作者: Hongbing Li, Jiamin Liu, Shuo Zhang, Bo Xiao

分类: cs.CV

发布日期: 2026-03-18


💡 一句话要点

提出无建议框的查询引导网络QGN,解决GMNER中检测器与实体不匹配问题。

🎯 匹配领域: 支柱九:具身大模型 (Embodied Foundation Models)

关键词: GMNER 多模态学习 命名实体识别 跨模态交互 查询引导 无建议框 视觉 grounding

📋 核心要点

  1. 现有GMNER方法依赖预训练目标检测器,易忽略文本实体相关的细粒度区域,导致 grounding 不准确。
  2. QGN通过文本引导和跨模态交互,统一多模态推理和解码过程,实现更精确的 grounding。
  3. 实验表明,QGN在常用GMNER基准测试中表现优异,验证了其在开放域场景下的鲁棒性。

📝 摘要(中文)

本文提出了一种用于Grounded Multimodal Named Entity Recognition (GMNER) 的无建议框查询引导网络 (QGN)。GMNER旨在识别自然语言文本中的命名实体(包括其范围和类型),并将其对应到相关图像中的区域。现有方法通常分两步进行:首先使用预训练的通用目标检测器检测对象,然后将命名实体与检测到的对象进行匹配。然而,这些方法存在一个主要限制,即预训练的通用目标检测器独立于文本实体运行,倾向于检测常见对象,并且经常忽略命名实体所需的特定细粒度区域。对象检测器和实体之间的这种不匹配会导致不精确,并可能损害整体系统性能。QGN通过文本引导和跨模态交互统一了多模态推理和解码,从而实现了精确的 grounding 和在开放域场景中的鲁棒性能。大量实验表明,QGN在广泛使用的基准测试中,在所有比较的GMNER模型中都取得了最佳性能。

🔬 方法详解

问题定义:Grounded Multimodal Named Entity Recognition (GMNER) 旨在识别文本中的命名实体,并将其定位到图像中的对应区域。现有方法依赖于预训练的通用目标检测器,但这些检测器通常无法准确检测到与文本实体相关的细粒度区域,导致 grounding 错误。这种不匹配是现有方法的主要痛点。

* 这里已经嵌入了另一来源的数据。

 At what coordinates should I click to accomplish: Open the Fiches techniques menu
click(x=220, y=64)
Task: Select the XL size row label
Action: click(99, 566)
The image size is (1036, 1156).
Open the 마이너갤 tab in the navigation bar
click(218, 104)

核心思路:QGN的核心思路是通过文本查询引导图像特征的学习,从而避免对预训练目标检测器的依赖。通过跨模态交互,模型能够更好地理解文本实体与图像区域之间的关系,实现更精确的 grounding。这种方法的核心在于将文本信息融入到视觉特征的学习过程中,从而解决检测器与实体不匹配的问题。

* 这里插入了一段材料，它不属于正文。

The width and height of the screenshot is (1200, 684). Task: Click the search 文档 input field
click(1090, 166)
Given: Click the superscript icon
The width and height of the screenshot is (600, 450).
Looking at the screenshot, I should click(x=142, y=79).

技术框架:QGN的整体架构包含文本编码模块、图像编码模块、跨模态交互模块和解码模块。首先,文本编码模块将文本输入编码成文本特征。然后,图像编码模块将图像输入编码成图像特征。跨模态交互模块利用文本特征作为查询,引导图像特征的学习,从而实现文本和图像之间的信息融合。最后,解码模块根据融合后的特征预测命名实体的范围和类型,并将其 grounding 到图像中的对应区域。

关键创新:QGN的关键创新在于提出了无建议框的查询引导机制。与现有方法不同,QGN不依赖于预训练的目标检测器,而是直接利用文本信息引导图像特征的学习。这种方法避免了检测器与实体不匹配的问题,从而提高了 grounding 的准确性。此外,QGN通过跨模态交互模块,实现了文本和图像之间的深度融合,从而更好地理解了文本实体与图像区域之间的关系。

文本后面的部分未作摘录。